East-Sudanese rebel group

The Federal Alliance of East Sudan (FAES) (التحالف الفيدرالي لشرق السودان) is a splinter group of the largely defunct Eastern Front, a military coalition composed of the Beja Congress and the Rashaida Free Lions primarily formed due to the inability to address their regional concerns through peaceful means.

== History ==
Chronic poverty and marginalization in East Sudan, exacerbated by neglect from the central government, have led to the formation of rebel groups such as FAES, who advocate for equal development opportunities and economic redistribution.

FAES broke away from the Eastern Front coalition as it rejected the Eastern Sudan Peace Agreement (ESPA) signed in June 2006 by the coalition with Omar al-Bashir's regime, sponsored by Eritrea. Under the agreement, the Eastern Front would be given three high-ranking positions in Khartoum and also ten legislative seats in each of the three states in East Sudan: Kassala, Al-Qadarif, and Red Sea. The FAES criticized former allies once part of the Eastern Front who joined national or regional government institutions, accusing them of serving the interests of the ruling party, the National Congress Party.

By February 7, 2007, the Eastern Front had registered as a political party. However, FAES claims that the peace agreement only normalizes bilateral relations between Sudan and Eritrea without tackling the problems and concerns of the Eastern Sudanese people or promoting economic development within the region.

On January 8, 2011, the rebel group merged with the Darfuri Justice and Equality Movement (JEM), driven by a dual desire to end the domination of the central regions and the National Congress Party (NCP), Bashir's party, and to join the JEM's inclusive national vision that represents the diversity of Sudan. By merging with JEM, FAES aligned itself with a broader national movement which will more adequately address their regional concerns. With a unified opposition against the government in Khartoum, concerns have been raised about an Arab Spring-like situation occurring in Sudan as well.

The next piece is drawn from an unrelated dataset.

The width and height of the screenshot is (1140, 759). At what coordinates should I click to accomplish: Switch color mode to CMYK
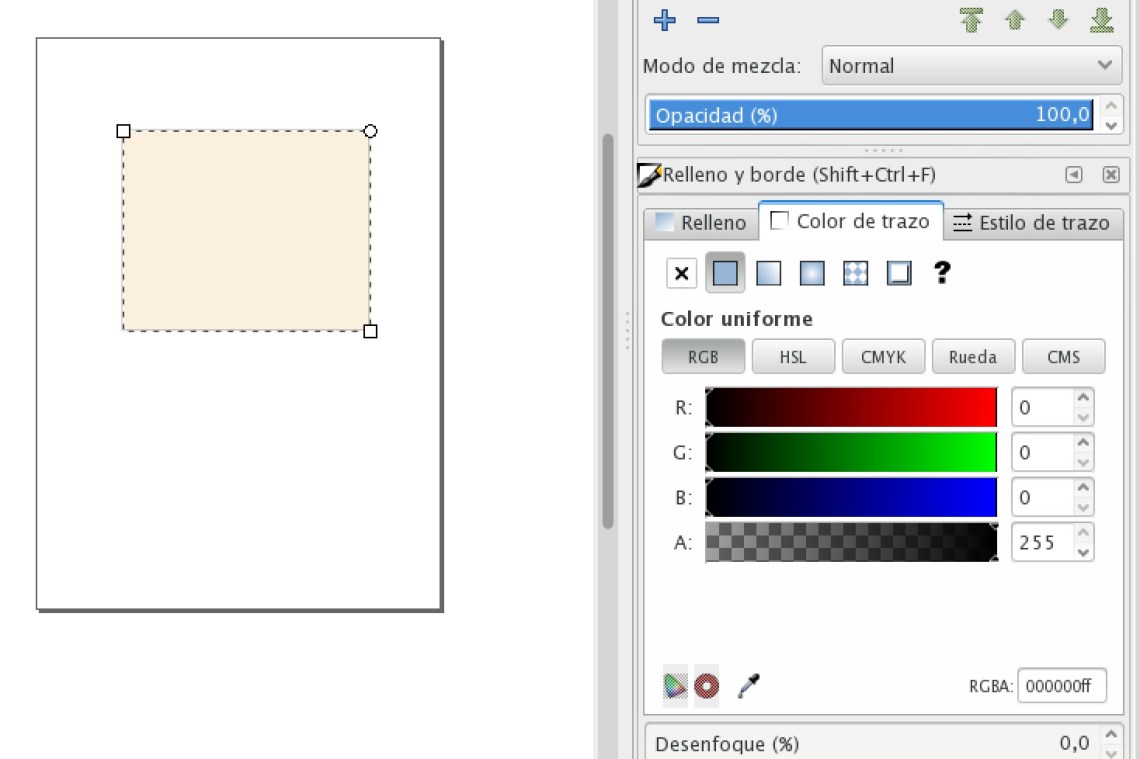[x=883, y=356]
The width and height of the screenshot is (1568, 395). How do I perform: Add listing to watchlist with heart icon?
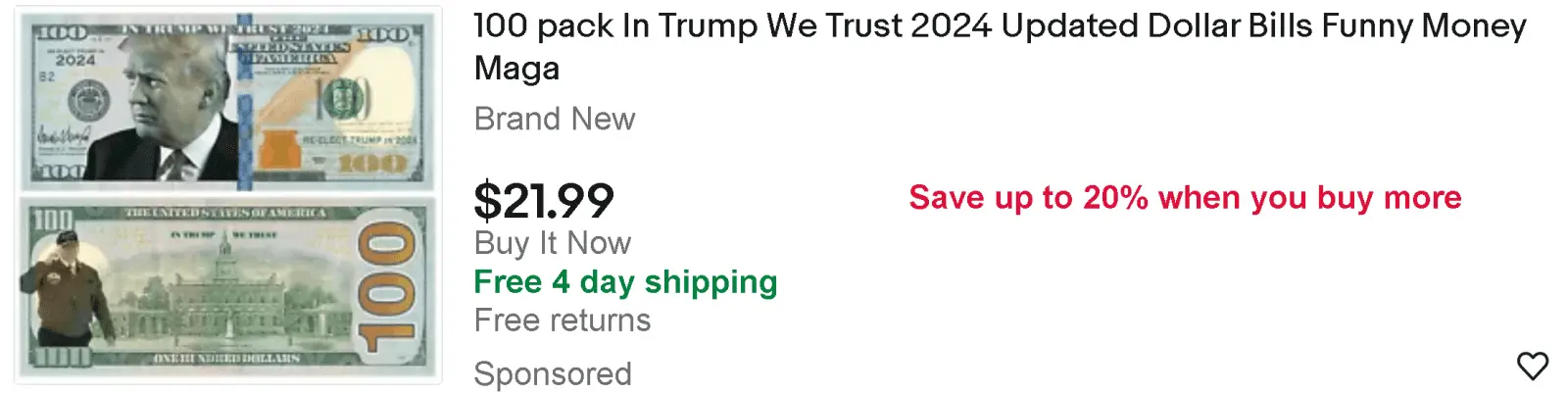1532,366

Prior to the merger deal, eight months ago, both rebel groups had engaged in joint military operations against the Sudanese government, receiving backing from Eritrea at the time. This shared cooperation between the two facilitated merger talks and strengthened their alliance against the Bashir regime. As part of the merger agreement, 270 FAES soldiers, along with five members of FAES' leadership council, joined JEM. Secretary General Adam Abdalla Yahia indicated more of the rebel group's membership would join JEM in the future.